O Conselho de Administração da Espírito Santo Saúde (ESS) considerou esta segunda-feira «aceitável» a contrapartida de 5,01 euros por ação oferecida pela Fidelidade na oferta pública de aquisição (OPA) lançada sobre a empresa.

Na quinta-feira passada, a Fidelidade reviu em alta o valor oferecido na OPA sobre a ESS, de 4,82 euros para 5,01 euros, levando a equipa de gestão da ESS a reunir-se hoje, de forma a apreciar o relatório sobre a oportunidade e condições da oferta da seguradora controlada pela chinesa Fosun International.

Num documento disponibilizado à Comissão do Mercado de Valores Mobiliários (CMVM), escreve a Lusa, a administração da ESS reiterou o conteúdo e conclusões contidas no relatório que tinha já elaborado sobre a oferta da Fidelidade a 29 de setembro, limitando-se a qualificar como «aceitável» o valor atualizado da contrapartida.

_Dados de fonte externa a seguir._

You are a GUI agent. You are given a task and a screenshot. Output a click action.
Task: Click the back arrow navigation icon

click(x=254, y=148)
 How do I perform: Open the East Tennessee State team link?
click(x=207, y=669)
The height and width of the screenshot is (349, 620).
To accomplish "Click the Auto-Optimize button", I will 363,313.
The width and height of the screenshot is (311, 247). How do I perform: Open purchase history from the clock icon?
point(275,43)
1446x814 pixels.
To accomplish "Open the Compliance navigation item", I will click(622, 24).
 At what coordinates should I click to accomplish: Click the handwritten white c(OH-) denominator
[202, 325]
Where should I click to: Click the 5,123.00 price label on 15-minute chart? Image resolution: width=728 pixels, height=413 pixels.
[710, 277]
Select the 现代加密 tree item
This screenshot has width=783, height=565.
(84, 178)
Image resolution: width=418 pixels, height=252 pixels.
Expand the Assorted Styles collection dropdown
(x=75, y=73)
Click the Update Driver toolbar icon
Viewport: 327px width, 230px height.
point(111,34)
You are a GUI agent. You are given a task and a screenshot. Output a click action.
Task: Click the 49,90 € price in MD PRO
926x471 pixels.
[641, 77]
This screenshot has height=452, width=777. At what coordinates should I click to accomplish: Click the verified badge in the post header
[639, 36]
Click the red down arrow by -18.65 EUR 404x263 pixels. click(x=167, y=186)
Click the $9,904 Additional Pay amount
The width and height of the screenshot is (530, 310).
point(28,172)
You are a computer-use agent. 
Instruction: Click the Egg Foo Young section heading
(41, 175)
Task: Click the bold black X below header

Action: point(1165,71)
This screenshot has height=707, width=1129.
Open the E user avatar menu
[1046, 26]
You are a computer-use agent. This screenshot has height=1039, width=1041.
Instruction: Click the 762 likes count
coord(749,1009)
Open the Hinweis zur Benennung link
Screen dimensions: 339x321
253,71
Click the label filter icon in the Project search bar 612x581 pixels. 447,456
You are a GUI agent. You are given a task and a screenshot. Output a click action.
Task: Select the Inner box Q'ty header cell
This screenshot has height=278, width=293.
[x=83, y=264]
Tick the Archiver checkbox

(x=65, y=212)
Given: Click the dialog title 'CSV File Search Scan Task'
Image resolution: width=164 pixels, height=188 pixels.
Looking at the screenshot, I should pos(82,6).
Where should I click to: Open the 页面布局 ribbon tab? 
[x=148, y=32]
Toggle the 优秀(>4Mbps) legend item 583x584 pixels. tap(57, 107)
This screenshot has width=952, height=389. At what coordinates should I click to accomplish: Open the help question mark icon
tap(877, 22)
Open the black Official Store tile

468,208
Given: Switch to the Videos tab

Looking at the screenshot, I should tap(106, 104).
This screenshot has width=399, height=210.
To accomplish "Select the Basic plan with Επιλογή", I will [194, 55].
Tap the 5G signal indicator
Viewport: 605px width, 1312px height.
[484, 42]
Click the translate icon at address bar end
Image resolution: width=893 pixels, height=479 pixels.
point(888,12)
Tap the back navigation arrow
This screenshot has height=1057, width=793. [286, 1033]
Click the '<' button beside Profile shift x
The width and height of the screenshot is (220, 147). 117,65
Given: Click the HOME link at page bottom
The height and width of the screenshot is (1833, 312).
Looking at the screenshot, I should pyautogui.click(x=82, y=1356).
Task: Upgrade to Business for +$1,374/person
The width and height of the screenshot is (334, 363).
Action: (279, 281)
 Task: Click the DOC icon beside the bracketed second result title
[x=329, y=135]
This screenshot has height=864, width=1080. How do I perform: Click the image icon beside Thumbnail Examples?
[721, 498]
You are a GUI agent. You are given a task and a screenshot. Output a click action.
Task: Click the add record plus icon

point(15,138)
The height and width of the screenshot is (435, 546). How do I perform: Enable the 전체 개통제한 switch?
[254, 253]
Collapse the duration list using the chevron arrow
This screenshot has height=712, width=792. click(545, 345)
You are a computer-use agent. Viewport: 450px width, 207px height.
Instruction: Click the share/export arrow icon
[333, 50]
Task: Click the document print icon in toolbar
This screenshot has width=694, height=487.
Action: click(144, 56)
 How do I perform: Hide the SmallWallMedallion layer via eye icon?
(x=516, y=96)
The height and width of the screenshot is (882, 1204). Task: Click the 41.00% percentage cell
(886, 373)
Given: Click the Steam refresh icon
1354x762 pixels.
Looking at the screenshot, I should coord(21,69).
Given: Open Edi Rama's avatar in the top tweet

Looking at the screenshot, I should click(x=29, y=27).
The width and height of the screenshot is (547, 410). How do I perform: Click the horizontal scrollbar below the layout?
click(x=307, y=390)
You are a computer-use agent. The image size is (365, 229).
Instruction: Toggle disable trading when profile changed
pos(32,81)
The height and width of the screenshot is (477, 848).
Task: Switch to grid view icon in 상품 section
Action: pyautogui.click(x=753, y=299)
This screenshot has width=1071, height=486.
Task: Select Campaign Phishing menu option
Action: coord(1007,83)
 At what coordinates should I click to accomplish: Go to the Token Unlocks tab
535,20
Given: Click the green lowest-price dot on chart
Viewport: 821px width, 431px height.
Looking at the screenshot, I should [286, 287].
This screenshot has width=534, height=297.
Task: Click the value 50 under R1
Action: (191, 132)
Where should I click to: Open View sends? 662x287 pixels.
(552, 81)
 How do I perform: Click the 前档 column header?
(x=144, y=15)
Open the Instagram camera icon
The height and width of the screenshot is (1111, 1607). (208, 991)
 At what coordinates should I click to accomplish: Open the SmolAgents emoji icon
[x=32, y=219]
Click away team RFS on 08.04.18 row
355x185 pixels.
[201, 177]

No final de setembro, a gestão da ESS tinha já considerado a contrapartida então oferecida de 4,82 euros como «aceitável», já que se enquadrava nos critérios de valorização do mercado.

Entre estes critérios, em termos da contrapartida, estão o preço da Operação Pública de Venda (OPV), o desempenho da ação desde a estreia em bolsa, os múltiplos de congéneres cotadas e transações comparáveis, a evolução das perspetivas dos analistas e o potencial de criação de valor resultante da aquisição.

Além do preço, a equipa de gestão da ESS abordou outras questões relacionadas com a oferta da Fidelidade, como é o caso da estabilidade acionista.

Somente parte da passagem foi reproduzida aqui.